■ **The data**

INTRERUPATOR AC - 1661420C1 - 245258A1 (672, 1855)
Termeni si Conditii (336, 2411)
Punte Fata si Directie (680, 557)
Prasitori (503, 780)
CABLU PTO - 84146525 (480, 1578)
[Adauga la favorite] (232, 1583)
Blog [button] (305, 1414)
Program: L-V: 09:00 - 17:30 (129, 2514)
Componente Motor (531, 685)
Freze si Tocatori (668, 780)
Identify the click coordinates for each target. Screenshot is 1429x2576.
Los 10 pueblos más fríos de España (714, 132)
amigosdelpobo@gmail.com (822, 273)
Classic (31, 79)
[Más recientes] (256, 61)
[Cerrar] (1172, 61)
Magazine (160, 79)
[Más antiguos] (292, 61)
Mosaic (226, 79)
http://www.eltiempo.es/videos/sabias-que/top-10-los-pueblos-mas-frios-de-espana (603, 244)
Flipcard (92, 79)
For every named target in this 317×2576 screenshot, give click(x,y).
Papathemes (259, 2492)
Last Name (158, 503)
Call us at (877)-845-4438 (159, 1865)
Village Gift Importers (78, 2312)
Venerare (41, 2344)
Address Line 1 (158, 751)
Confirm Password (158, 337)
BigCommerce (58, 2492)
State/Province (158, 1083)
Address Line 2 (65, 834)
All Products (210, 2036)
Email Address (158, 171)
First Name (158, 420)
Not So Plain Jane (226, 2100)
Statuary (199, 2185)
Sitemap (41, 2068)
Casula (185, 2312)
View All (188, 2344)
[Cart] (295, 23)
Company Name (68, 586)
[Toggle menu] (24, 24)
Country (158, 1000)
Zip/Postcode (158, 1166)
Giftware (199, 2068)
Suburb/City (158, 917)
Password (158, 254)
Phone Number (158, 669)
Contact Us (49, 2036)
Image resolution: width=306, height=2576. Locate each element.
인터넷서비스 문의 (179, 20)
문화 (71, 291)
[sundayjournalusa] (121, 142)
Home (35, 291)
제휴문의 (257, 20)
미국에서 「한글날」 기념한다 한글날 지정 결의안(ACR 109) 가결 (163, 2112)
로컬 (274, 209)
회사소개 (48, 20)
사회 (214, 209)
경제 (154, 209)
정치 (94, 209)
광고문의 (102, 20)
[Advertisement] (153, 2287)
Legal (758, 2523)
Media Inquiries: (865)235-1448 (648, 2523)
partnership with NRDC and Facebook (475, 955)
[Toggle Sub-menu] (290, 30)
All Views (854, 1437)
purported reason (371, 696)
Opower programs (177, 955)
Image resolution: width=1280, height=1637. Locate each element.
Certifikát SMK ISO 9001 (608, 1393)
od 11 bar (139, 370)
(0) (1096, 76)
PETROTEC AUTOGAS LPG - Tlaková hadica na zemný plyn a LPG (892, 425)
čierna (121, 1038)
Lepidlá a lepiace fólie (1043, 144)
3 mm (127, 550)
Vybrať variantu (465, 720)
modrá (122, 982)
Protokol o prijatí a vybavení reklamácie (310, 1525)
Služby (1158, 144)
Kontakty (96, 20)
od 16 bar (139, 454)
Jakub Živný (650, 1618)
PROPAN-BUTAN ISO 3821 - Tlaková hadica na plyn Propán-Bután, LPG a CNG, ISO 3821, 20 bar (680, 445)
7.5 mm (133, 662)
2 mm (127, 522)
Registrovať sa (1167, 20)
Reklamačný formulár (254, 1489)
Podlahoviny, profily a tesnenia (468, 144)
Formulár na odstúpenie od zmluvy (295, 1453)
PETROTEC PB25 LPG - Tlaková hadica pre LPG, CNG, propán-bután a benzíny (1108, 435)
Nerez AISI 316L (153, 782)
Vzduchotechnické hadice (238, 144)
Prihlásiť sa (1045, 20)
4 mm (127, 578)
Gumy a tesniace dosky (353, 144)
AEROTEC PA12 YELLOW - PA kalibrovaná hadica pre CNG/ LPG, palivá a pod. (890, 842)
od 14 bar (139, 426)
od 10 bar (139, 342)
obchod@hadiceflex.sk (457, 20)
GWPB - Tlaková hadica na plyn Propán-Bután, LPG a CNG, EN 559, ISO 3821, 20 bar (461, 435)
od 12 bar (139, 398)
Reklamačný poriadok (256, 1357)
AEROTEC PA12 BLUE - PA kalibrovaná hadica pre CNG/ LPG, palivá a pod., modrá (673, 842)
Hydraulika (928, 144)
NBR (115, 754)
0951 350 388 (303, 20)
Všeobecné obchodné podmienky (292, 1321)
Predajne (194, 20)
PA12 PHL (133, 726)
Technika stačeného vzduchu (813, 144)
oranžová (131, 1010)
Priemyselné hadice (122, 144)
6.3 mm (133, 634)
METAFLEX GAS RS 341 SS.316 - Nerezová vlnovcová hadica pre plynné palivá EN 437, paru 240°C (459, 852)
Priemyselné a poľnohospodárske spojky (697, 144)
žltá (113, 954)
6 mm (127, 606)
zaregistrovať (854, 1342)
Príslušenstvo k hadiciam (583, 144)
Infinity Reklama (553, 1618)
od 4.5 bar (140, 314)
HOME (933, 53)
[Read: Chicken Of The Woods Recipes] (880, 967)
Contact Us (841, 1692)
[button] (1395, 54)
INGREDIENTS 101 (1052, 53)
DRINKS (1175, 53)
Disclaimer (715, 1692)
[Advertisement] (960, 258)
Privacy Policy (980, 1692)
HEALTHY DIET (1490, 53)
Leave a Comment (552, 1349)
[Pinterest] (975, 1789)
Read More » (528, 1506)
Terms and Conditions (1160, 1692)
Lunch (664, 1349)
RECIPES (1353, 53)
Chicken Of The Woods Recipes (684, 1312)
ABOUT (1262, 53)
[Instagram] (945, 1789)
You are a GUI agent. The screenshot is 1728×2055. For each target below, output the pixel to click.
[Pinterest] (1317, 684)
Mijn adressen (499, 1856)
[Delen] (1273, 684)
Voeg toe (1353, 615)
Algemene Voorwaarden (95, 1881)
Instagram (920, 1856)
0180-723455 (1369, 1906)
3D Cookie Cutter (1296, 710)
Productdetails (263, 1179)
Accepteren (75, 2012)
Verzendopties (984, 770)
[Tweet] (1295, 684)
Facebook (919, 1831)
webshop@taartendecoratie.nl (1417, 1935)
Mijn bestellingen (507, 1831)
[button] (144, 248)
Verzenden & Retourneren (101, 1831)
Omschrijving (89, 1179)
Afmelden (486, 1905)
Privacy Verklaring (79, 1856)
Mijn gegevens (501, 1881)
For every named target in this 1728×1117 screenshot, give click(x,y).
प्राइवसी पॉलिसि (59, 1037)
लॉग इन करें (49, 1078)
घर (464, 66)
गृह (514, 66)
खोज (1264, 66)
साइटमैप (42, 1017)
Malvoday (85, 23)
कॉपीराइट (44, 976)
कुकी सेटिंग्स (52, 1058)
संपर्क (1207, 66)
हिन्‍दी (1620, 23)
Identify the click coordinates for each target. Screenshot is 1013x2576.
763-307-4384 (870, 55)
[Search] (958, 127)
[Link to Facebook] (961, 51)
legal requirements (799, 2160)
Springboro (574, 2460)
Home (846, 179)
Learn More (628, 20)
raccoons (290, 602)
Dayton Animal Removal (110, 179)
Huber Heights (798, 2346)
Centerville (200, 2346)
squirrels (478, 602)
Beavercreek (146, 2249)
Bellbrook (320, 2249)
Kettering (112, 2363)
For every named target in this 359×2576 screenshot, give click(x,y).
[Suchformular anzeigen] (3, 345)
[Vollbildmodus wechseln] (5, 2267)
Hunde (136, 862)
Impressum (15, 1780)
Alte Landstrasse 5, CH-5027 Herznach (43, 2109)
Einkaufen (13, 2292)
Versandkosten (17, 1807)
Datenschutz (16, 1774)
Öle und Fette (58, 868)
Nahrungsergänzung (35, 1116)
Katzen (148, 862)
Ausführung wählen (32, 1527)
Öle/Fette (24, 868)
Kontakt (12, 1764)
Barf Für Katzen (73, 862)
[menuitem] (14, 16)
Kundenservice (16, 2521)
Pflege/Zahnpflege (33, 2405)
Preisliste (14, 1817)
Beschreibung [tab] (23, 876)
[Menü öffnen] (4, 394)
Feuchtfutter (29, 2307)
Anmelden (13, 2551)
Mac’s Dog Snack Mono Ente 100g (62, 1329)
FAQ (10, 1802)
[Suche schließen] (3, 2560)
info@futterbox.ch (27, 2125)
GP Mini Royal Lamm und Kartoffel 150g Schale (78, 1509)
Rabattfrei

■ **About this task**
Go through the entries and copy every line with "resolution".

■ **Answer box**
Image resolution: width=306, height=2576. Locate each element.
Image resolution: width=1280, height=1637. Locate each element.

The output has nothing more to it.